To verify the performance of the transfer learning model, two commonly used machine learning algorithms have been employed to compare with the proposed model on the same dataset. In machine learning, the support vector machine (SVMs) [17] is one of the most robust supervised learning models for classification and regression analysis. An SVM maps training examples to points in space to maximize the width of the gap between the two categories. New examples are then mapped into that same space and predicted to belong to a category based on which side of the gap they fall. The K-nearest neighbors (KNN) algorithm is a type of instance-based classification method where an unknown object is classified by a plurality vote of its neighbors, with the object being assigned to the class most common among its K nearest neighbors. In the parameters of KNN, 5 neighbors are selected, Euclidean distance is the distance metric, and all features are standardized in the range of [0, 1].

A confusion matrix is a table used to evaluate classification performance. Each row of the confusion matrix represents the instances of an actual class and each column represents the instances of a predicted class. In the figures of the confusion matrix, the rows correspond to the predicted class (Output Class) and the columns correspond to the true class (Target Class). The diagonal elements correspond to correctly classified observations, and the off-diagonal cells correspond to incorrectly classified observations. The numbers at the rightest column are the percentages of all the examples predicted to belong to each class that is correctly and incorrectly classified. The number at the bottom row are the percentages of all the examples belonging to each class that is correctly and incorrectly classified. Four parameters namely accuracy, precision, recall and F1-score were calculated and compared.
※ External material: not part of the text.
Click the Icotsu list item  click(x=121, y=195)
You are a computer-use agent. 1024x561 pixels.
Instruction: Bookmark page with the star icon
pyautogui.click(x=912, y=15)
In addition, a statistic testing, a pair t-test is used to evaluate the difference between radiologists’ performances without CAD help and with CAD help. The p-values of the t-test show if there are significant improvements on diagnosis performances.

3. Results

We employed two groups of radiologists with different levels of experience to perform diagnoses with and without the help of the proposed CAD system on the platform. Among them, three junior radiologists had an average age of 26 years with less than three years’ experience in LUS diagnosis and three senior radiologists had an average age of 35 years with more than eight years’ experience in LUS diagnosis.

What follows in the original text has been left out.